Содрогнувшись от нового приступа тошноты, он привалился к одной из несущих колонн.
– Ты знал об этом и ничего не сказал мне? – Наставник схватился за голову.
– Я думал, что травка, данная мне Бартуком, поможет.
– Какая травка? – Наставник влепил пару пощечин начинающему терять сознание юноше. – Ну же, говори! Какая травка, Орб тебя подери?

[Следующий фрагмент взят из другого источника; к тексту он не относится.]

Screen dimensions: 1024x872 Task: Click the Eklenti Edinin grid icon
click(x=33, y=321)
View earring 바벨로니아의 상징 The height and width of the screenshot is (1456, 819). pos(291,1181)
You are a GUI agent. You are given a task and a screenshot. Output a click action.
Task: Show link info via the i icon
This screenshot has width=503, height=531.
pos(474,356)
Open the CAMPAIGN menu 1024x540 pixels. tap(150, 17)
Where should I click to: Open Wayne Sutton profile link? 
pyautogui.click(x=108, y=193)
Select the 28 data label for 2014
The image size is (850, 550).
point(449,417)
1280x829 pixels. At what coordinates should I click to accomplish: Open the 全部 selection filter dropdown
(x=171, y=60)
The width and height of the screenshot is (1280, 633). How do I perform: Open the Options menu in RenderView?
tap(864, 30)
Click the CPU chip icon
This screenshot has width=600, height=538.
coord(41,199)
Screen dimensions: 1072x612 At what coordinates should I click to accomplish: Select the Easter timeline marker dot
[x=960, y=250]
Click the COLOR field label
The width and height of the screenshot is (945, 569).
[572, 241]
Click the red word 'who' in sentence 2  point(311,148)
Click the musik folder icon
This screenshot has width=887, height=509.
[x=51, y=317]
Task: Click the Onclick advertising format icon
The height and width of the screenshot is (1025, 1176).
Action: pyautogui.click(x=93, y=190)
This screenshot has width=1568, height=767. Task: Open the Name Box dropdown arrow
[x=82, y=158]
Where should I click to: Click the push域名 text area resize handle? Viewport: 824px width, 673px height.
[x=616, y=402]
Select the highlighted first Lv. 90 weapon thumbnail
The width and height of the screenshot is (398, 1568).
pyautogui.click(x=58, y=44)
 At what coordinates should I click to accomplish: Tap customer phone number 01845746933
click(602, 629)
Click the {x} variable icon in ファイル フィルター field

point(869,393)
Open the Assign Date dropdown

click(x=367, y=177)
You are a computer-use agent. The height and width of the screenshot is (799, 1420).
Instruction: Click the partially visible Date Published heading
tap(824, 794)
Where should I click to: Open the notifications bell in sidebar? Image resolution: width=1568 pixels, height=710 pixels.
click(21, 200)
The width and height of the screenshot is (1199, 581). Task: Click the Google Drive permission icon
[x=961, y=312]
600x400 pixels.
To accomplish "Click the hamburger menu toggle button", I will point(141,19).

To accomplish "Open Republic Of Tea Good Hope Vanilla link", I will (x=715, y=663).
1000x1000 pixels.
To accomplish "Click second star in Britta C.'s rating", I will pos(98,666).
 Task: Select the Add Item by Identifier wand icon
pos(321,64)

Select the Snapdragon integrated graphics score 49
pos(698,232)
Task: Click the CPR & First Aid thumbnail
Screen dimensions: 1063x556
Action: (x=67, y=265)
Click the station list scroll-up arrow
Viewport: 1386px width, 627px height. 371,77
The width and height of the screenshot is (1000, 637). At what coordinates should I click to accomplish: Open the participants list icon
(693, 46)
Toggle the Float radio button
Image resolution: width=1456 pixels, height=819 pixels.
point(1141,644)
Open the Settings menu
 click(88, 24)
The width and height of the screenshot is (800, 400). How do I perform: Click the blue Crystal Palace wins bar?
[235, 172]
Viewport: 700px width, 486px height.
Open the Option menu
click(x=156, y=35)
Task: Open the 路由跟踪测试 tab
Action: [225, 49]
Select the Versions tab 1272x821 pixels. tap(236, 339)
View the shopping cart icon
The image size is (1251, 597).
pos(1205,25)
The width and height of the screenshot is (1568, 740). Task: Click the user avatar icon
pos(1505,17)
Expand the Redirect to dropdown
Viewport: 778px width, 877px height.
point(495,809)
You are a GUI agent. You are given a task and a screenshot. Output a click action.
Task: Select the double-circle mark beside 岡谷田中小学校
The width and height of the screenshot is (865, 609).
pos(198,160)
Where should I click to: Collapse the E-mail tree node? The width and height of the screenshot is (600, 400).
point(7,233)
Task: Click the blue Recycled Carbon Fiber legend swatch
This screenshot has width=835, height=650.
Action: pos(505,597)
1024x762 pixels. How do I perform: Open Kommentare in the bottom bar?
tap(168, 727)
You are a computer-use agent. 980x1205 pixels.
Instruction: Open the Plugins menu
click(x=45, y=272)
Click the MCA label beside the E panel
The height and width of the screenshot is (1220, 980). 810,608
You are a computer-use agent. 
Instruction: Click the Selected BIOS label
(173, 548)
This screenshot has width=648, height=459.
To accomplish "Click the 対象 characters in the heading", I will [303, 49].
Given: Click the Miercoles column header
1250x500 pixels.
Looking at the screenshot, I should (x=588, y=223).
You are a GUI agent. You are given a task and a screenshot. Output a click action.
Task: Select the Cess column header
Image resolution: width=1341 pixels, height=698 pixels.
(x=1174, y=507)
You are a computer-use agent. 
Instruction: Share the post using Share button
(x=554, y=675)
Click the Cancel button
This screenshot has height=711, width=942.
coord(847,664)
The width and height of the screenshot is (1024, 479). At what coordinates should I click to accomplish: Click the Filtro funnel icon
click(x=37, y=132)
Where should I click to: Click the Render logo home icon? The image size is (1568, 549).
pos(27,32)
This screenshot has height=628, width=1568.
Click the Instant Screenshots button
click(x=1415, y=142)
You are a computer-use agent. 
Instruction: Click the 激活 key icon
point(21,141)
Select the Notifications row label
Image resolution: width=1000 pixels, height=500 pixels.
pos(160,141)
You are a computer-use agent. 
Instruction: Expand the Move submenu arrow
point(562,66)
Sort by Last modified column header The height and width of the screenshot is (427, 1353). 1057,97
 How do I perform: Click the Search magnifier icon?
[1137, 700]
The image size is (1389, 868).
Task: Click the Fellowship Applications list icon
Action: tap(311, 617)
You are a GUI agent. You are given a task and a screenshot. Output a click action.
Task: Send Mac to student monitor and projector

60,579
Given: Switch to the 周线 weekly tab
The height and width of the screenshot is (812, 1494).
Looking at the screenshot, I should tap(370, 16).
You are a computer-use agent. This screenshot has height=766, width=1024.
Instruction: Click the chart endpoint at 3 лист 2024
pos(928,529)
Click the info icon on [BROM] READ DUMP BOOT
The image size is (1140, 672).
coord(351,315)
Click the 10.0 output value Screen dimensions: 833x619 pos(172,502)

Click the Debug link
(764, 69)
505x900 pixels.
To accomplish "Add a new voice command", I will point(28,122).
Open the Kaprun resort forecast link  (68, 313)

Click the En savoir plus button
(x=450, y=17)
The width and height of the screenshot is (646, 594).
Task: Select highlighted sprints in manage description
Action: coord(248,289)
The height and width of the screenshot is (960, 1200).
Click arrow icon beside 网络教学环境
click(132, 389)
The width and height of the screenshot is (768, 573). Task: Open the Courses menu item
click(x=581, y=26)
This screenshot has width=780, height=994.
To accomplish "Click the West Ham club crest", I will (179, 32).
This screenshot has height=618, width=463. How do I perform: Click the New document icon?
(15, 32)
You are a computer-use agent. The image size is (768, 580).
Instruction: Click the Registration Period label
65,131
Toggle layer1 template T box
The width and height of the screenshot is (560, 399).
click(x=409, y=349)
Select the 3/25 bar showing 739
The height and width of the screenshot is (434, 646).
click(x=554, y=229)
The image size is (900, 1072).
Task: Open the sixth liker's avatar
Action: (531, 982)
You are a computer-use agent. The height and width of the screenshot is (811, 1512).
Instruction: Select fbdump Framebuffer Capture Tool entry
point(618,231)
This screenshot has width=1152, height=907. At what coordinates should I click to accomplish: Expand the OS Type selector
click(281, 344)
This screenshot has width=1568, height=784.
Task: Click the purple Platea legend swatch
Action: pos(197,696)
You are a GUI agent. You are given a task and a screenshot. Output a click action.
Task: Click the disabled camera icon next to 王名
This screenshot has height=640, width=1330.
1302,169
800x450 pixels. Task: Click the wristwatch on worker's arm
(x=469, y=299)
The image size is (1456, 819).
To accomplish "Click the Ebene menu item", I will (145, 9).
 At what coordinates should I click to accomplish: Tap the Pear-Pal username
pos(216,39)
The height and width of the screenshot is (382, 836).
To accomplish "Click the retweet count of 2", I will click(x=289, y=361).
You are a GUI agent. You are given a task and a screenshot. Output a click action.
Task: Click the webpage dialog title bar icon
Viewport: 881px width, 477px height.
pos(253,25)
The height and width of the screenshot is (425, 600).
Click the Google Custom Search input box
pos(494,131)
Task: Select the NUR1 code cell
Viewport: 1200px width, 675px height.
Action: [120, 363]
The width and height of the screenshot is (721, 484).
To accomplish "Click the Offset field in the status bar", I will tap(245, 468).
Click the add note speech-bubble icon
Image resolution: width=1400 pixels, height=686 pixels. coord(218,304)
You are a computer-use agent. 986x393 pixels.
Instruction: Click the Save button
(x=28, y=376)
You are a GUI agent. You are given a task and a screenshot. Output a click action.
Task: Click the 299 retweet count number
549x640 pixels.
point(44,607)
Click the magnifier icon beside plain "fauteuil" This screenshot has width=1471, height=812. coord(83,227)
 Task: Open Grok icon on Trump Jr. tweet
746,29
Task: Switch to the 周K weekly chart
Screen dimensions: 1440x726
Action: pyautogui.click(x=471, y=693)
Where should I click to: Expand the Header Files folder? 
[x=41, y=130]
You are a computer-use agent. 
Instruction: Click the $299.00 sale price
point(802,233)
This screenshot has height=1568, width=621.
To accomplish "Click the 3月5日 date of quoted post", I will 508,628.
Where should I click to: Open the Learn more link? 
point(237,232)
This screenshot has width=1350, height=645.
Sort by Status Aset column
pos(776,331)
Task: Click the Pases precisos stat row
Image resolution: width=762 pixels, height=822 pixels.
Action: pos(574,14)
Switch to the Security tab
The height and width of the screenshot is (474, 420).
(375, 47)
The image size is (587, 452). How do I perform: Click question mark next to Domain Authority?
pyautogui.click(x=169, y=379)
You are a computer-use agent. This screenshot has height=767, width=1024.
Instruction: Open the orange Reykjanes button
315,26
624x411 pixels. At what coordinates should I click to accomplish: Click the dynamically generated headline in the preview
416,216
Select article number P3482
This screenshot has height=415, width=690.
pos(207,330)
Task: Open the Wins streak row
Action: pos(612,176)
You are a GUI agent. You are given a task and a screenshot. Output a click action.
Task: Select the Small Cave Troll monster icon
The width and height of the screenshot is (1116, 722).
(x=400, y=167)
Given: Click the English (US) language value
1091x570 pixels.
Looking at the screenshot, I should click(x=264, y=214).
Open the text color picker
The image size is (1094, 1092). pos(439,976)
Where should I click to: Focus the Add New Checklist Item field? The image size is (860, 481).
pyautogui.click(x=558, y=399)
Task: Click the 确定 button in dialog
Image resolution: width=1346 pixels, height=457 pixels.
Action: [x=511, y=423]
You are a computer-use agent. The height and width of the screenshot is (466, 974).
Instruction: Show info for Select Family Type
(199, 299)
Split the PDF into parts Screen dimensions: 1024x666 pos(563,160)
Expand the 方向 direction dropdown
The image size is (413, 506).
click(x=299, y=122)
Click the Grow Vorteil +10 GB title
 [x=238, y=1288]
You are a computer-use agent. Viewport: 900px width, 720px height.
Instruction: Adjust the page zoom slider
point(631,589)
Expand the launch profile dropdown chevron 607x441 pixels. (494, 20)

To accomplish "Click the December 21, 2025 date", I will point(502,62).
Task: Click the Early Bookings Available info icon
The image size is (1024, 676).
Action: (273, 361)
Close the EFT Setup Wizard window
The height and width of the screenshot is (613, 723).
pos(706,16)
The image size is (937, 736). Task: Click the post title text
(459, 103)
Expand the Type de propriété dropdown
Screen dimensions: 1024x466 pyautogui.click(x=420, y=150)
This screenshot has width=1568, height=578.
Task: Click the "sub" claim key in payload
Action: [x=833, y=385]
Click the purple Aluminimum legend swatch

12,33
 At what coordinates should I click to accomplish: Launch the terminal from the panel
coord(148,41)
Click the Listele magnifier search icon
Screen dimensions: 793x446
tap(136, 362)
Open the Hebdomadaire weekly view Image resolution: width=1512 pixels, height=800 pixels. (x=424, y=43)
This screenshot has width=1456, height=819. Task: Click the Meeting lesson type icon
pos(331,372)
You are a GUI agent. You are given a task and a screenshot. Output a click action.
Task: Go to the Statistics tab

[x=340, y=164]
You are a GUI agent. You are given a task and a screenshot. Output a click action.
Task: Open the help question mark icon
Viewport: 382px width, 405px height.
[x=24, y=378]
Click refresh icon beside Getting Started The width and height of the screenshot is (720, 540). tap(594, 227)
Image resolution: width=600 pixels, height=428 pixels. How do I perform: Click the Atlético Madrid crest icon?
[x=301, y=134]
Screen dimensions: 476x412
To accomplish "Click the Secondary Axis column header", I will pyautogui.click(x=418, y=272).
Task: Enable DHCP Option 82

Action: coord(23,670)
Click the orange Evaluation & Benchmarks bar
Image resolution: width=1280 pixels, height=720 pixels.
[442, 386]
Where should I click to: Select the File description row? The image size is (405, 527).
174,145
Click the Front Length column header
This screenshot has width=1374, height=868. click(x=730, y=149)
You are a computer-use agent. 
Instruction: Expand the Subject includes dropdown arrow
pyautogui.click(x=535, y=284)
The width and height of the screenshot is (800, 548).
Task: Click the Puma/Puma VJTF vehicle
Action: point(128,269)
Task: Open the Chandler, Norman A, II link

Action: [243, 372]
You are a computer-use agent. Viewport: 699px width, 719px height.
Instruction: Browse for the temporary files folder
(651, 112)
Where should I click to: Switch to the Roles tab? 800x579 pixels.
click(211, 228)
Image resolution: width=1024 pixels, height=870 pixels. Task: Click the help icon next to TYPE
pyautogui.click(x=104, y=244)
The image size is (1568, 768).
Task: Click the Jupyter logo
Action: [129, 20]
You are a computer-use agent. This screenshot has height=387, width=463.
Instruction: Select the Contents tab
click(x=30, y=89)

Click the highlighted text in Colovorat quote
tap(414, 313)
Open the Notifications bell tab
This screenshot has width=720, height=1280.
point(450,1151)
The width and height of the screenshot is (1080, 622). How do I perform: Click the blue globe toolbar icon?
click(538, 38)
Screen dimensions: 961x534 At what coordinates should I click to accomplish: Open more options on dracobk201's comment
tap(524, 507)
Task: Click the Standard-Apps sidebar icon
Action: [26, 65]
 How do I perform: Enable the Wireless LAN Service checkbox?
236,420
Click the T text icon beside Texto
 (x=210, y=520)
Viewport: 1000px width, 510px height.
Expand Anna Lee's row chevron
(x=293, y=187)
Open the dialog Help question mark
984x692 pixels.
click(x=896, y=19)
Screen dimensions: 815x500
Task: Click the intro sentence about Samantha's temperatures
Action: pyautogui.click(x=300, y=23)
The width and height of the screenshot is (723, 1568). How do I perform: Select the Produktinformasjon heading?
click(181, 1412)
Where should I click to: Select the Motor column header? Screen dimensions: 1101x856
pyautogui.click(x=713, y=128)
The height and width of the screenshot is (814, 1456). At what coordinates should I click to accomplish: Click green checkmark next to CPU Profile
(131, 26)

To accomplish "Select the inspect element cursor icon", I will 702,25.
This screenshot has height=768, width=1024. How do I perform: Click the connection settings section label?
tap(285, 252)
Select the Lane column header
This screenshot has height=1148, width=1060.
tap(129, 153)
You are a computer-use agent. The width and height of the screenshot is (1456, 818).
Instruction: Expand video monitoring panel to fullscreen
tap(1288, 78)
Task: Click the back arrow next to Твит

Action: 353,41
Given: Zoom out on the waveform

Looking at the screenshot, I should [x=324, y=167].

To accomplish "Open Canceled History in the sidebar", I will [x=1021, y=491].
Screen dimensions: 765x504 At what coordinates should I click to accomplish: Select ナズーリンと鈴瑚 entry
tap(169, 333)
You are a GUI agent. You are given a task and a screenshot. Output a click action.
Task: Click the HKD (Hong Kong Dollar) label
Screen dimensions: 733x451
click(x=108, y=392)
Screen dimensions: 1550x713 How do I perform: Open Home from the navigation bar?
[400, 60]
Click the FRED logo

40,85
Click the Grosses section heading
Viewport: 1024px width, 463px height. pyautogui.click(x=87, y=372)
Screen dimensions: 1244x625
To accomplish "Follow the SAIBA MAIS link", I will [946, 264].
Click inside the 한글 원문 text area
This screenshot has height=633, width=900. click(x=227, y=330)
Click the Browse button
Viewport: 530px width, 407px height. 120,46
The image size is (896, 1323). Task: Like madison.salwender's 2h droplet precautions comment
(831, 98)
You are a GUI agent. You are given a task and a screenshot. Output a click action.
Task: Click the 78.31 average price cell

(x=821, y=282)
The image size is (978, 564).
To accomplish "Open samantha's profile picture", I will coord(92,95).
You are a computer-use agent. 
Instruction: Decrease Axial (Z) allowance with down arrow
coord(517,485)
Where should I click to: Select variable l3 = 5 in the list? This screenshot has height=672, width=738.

– Какая-то кислица, – сумел выдавить из себя Артем, прежде чем окончательно потерять сознание.
Ирвин
Войско растянулось на несколько миль. Длинная колонна вооруженных до зубов гномов струилась вдоль пыльной дороги подобно гигантскому удаву, шуршащему чешуей в поисках новой добычи. Не отличающиеся высокой скоростью иберийцы компенсировали этот недостаток выносливостью, сравнимой, пожалуй, с хорошо натренированной ездовой собакой. Воины шли, не снижая темпа, уже седьмые сутки, сделав за это время всего два коротких привала. Кормак, опытный военачальник, ставя внезапность превыше всего, лично подавал пример окружающим, топая подбитыми железом сапогами наравне со всеми. Заплетенная в боевые косички огненно-рыжая борода грозно топорщилась на его покрасневшем от длительного напряжения лице. Другие военачальники, беря пример с короля, даже не пытались заикнуться о какой-либо передышке. Впрочем, Ирвину было глубоко наплевать на любые условности. Нагрузив несколько высоких повозок всеми необходимыми в дальнем походе ингредиентами, он следовал вместе с основным обозом, мрачно покачиваясь на толстом кургузом ослике, печально семенившем сквозь стебли высокой травы своими короткими ножками. Следовавшие за ним по пятам охранники даже не пытались заговорить с травником, видя, что гном находится явно не в духе. Поэтому Ирвин имел массу свободного времени для того, чтобы без помех предаваться унынию. И было отчего. Все, к чему он стремился, оказалось под угрозой из-за одного-единственного поступка. Не дай он в порыве благодарности той идиотской клятвы, история королевства потекла бы совсем по другому руслу. Были бы живы Айрик Золотой, Ругар, Трай и, возможно, еще многие, многие гномы, которым только предстояло отправиться в чертоги Вардана, следуя железной воле взошедшего на малахитовый трон Убийцы. А теперь все, что оставалось Ирвину, так это уповать на милость и благоразумие Кормака, вздрагивая в душе каждый раз, когда король удостаивал травника своего пристального внимания. Но больше всего Кленового волновала судьба его старшей дочери, бесследно пропавшей в ту самую ночь, когда от его руки погиб Трай Огненный. С тех пор прошла уже не одна неделя, но вестей от сбежавшей Хлои так и не поступило. В том, что она именно сбежала, у Ирвина не было никаких сомнений. Найдя утром в кладовке серебряную заколку девушки, лежащую посреди брошенных впопыхах праздничных украшений, Ирвин укусил себя за судорожно сжатый кулак, чтобы не завыть от ужаса. Организованные в тот же день поиски не дали никакого результата.